=== Task material ===

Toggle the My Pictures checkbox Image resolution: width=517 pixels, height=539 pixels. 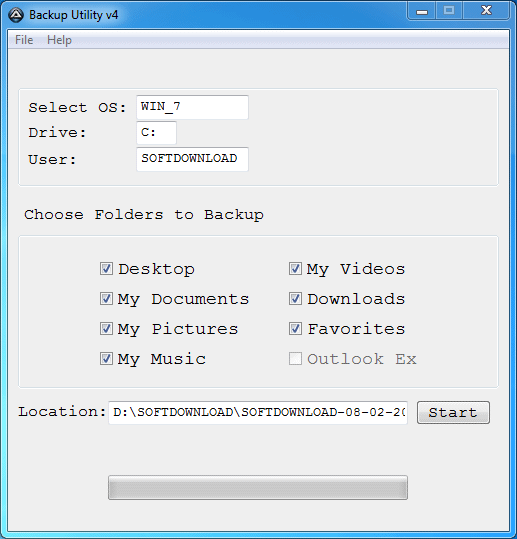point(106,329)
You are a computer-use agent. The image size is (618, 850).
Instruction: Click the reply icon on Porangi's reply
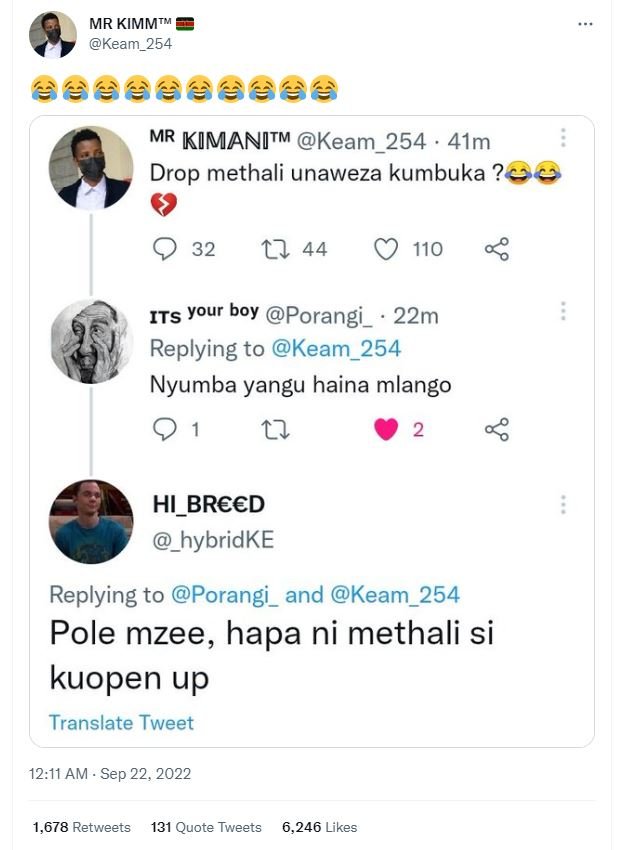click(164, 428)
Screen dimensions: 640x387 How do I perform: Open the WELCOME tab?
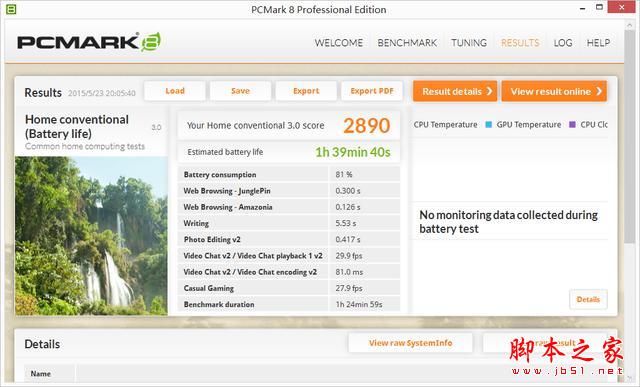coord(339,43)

===
=== Task material ===

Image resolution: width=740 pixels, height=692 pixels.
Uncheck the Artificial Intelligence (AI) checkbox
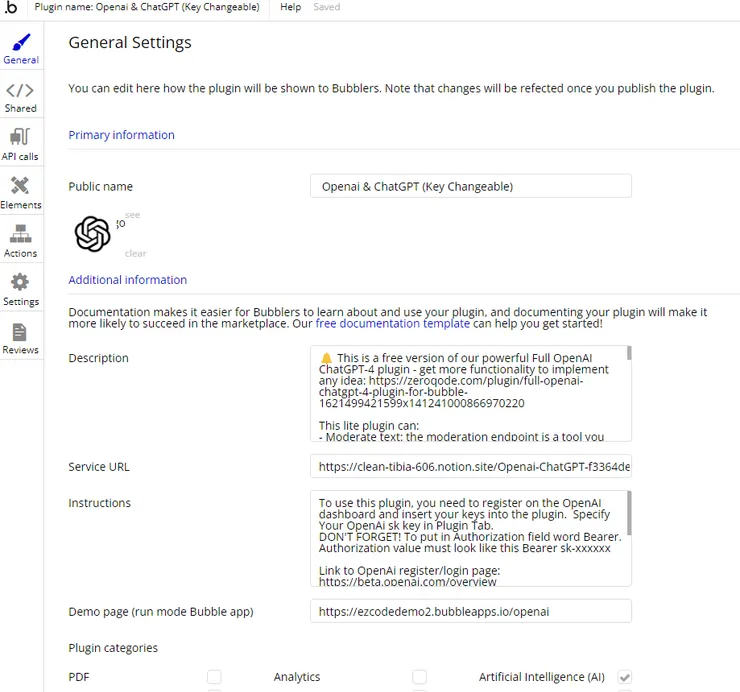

===
=== Task material ===

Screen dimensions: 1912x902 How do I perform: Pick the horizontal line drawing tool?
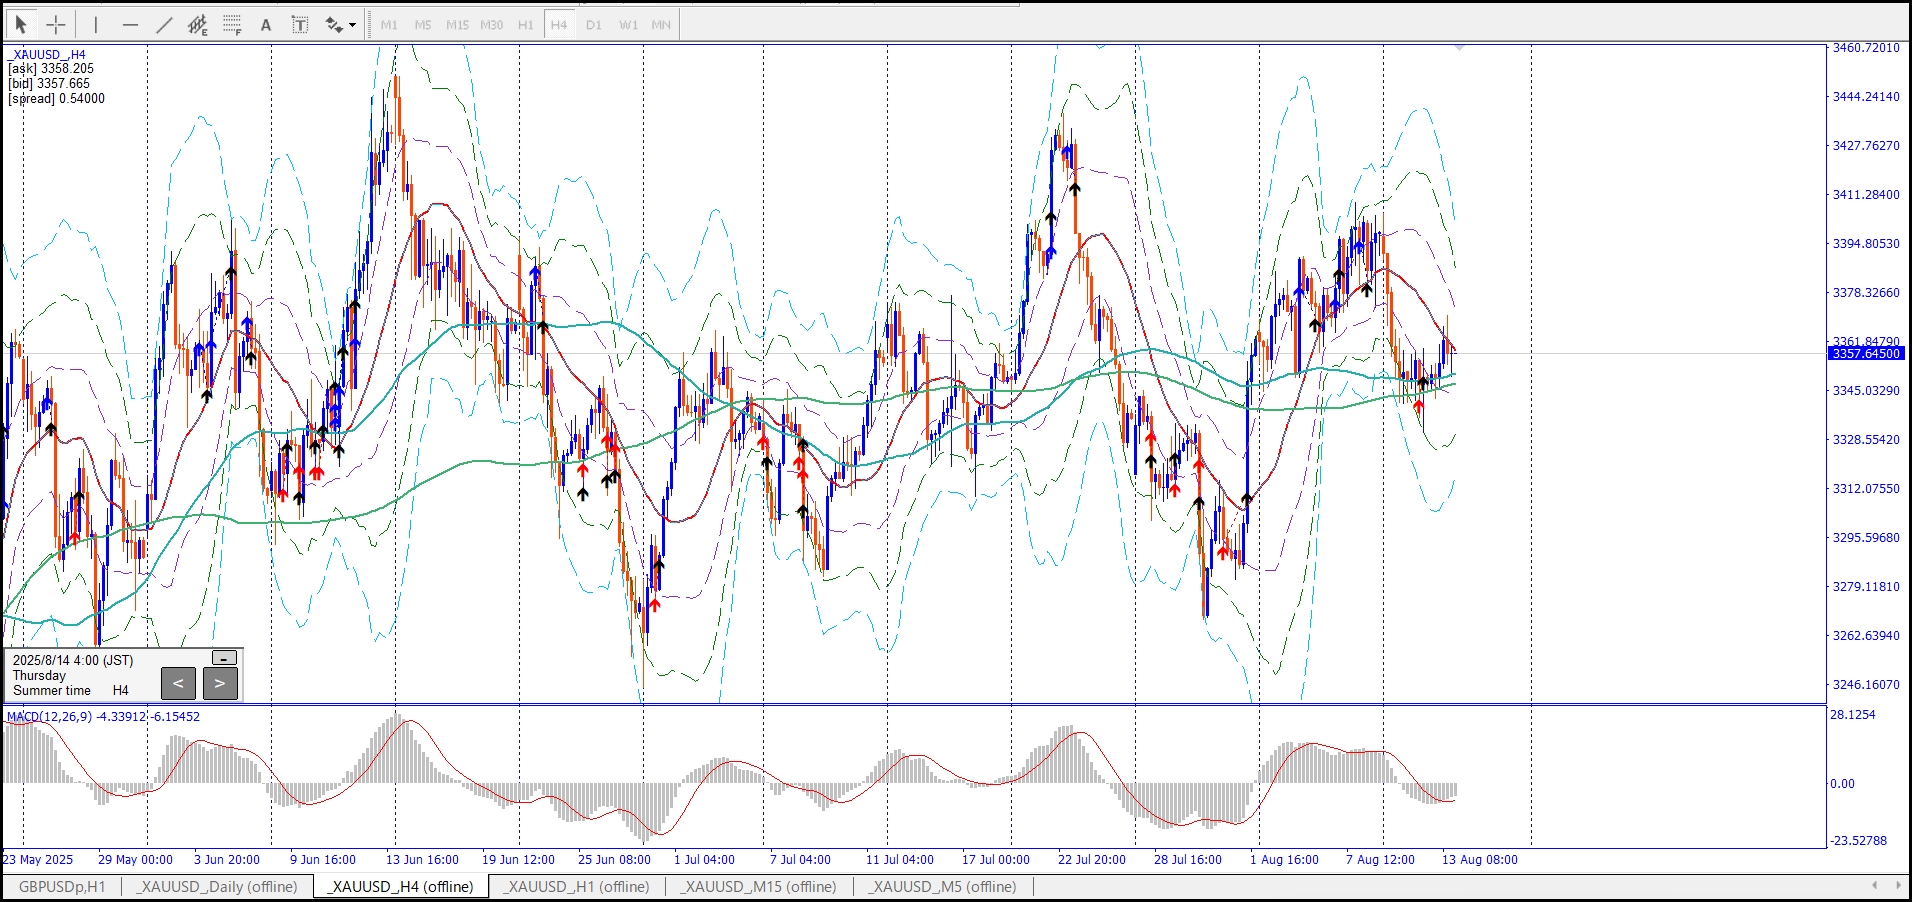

===

--- Work item ---
Begin with the line that has "Image resolution: width=740" in the listing above and end after the line that has "Uncheck the Artificial"; output those lines exactly.

--- Solution for this problem ---
Image resolution: width=740 pixels, height=692 pixels.
Uncheck the Artificial Intelligence (AI) checkbox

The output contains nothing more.